SUPPLIED DATA:
┄┄┄┄┄┄┄┄┄┄
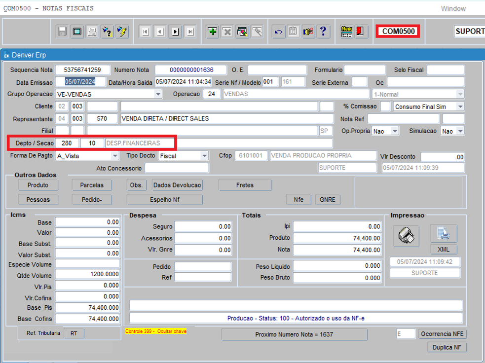Click the XML button
The image size is (485, 363).
[x=443, y=250]
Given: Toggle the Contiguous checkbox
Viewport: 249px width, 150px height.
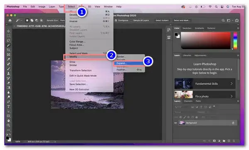Looking at the screenshot, I should point(116,20).
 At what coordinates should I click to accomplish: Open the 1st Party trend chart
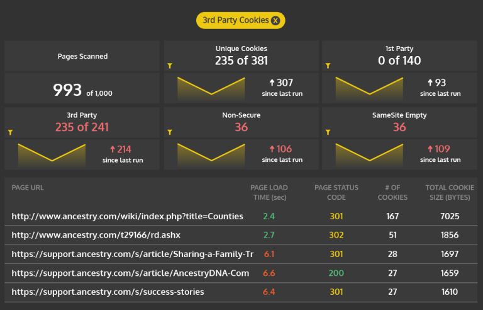click(369, 88)
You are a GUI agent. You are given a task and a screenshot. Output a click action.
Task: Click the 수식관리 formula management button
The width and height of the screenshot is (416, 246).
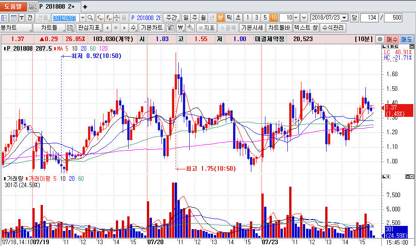[x=333, y=28]
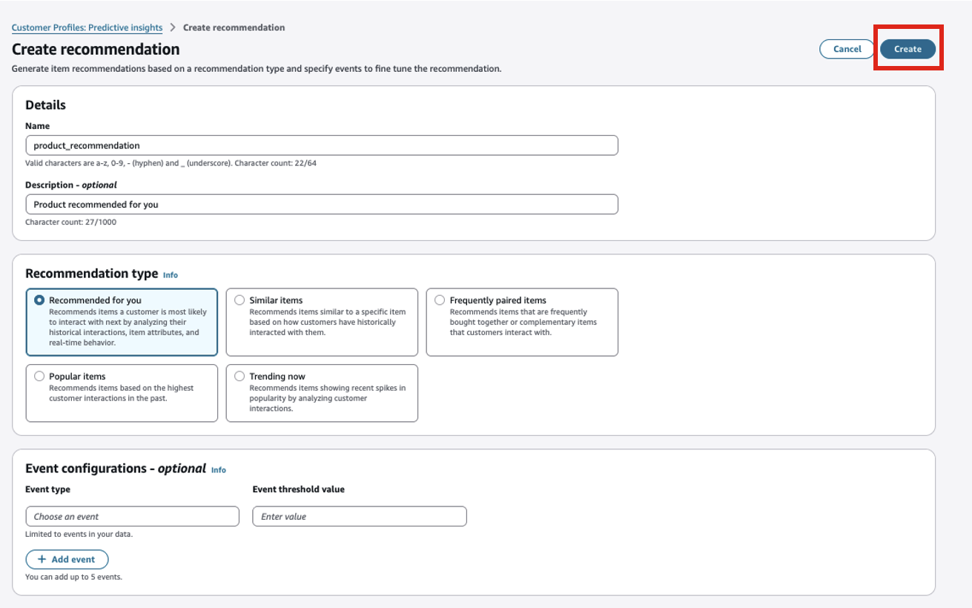Click the Trending now card description text
The width and height of the screenshot is (972, 608).
coord(327,398)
┄┄┄┄┄┄┄┄┄┄
All that is required is the lines from the line containing "Given: Toggle the Contiguous checkbox" through the end of the records above, copied exactly, and none of the pictures.

Given: Toggle the Contiguous checkbox
Viewport: 249px width, 150px height.
Looking at the screenshot, I should point(116,20).
 At what coordinates should I click to accomplish: Open the 1st Party trend chart
click(369, 88)
You are a GUI agent. You are given a task and a screenshot. Output a click action.
Task: Click the 수식관리 formula management button
The width and height of the screenshot is (416, 246).
[x=333, y=28]
Click the Trending now card description text
The width and height of the screenshot is (972, 608).
coord(327,398)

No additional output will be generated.